Acreditar que consumir chocolate promove um aumento da função cognitiva capaz de influenciar na produção de prêmios Nobel, com esta força de associação, é querer demais. Portanto, não há plausibilidade biológica para tal, até porque se isso fosse verdade chocólatras seriam evidentes gênios e podemos perceber exemplos contrários à nossa volta. Sendo assim, a conclusão do trabalho carece do segundo critério, o de plausibilidade.

3) Temporalidade: para que consideremos uma relação causal, o desenho do estudo deve nos garantir que a exposição veio antes do desfecho, pois a causa deve vir antes da conseqüência. Isso é o que ocorre em estudos de coorte prospectiva. Por exemplo, a coorte de Framingham demonstrou que níveis elevados de colesterol medidos no início do estudo (quando ninguém tinha tido o desfecho) se associaram à ocorrência do desfecho infarto ao longo do seguimento de longo prazo.

++++

CONJUNTO DE TAREFAS =
1. No trecho sobre critérios de causalidade, reescreva em forma de lista mais curta o parágrafo que começa com "3) Temporalidade", mantendo os fatos principais.
2. Transcreva palavra por palavra a parte do trecho sobre critérios de causalidade que vai de "Acreditar que consumir" até "de longo prazo.", incluindo essas palavras.

Registros de dados salvos:

++++

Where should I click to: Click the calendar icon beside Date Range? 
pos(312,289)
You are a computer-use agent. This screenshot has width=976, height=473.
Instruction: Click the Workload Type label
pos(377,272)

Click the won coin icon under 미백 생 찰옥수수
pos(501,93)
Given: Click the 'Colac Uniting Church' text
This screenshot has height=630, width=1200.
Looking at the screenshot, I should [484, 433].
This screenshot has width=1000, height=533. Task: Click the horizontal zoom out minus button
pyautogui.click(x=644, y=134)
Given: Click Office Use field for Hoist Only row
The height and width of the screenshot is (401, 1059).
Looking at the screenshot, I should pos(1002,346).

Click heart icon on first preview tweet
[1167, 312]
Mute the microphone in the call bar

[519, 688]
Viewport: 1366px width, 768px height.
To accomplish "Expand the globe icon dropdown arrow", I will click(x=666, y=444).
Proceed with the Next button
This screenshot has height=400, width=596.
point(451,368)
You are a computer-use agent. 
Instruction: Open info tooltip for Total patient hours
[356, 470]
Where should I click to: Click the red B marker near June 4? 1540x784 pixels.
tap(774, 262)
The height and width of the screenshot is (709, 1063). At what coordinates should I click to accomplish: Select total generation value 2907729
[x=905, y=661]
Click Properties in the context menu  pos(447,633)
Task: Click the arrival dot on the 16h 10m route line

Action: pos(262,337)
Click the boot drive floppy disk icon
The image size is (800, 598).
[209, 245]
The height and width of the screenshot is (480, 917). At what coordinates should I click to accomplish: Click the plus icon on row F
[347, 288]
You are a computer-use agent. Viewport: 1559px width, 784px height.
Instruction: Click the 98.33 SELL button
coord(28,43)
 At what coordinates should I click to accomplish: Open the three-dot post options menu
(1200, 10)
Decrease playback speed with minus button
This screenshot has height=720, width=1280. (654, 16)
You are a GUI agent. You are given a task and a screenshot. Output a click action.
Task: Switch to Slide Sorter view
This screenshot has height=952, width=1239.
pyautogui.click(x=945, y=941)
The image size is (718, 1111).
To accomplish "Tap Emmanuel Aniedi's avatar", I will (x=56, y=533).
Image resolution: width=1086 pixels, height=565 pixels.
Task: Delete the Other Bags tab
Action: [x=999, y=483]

++++

RESPOSTAS POR TAREFA =
1.
- Temporalidade: para haver relação causal, o desenho do estudo precisa garantir que a exposição ocorreu antes do desfecho, pois a causa precede a consequência.
- Estudos de coorte prospectiva oferecem essa garantia.
- Exemplo: na coorte de Framingham, níveis elevados de colesterol medidos no início, quando ninguém tinha tido o desfecho, associaram-se à ocorrência de infarto ao longo do seguimento de longo prazo.

2.
Acreditar que consumir chocolate promove um aumento da função cognitiva capaz de influenciar na produção de prêmios Nobel, com esta força de associação, é querer demais. Portanto, não há plausibilidade biológica para tal, até porque se isso fosse verdade chocólatras seriam evidentes gênios e podemos perceber exemplos contrários à nossa volta. Sendo assim, a conclusão do trabalho carece do segundo critério, o de plausibilidade.

3) Temporalidade: para que consideremos uma relação causal, o desenho do estudo deve nos garantir que a exposição veio antes do desfecho, pois a causa deve vir antes da conseqüência. Isso é o que ocorre em estudos de coorte prospectiva. Por exemplo, a coorte de Framingham demonstrou que níveis elevados de colesterol medidos no início do estudo (quando ninguém tinha tido o desfecho) se associaram à ocorrência do desfecho infarto ao longo do seguimento de longo prazo.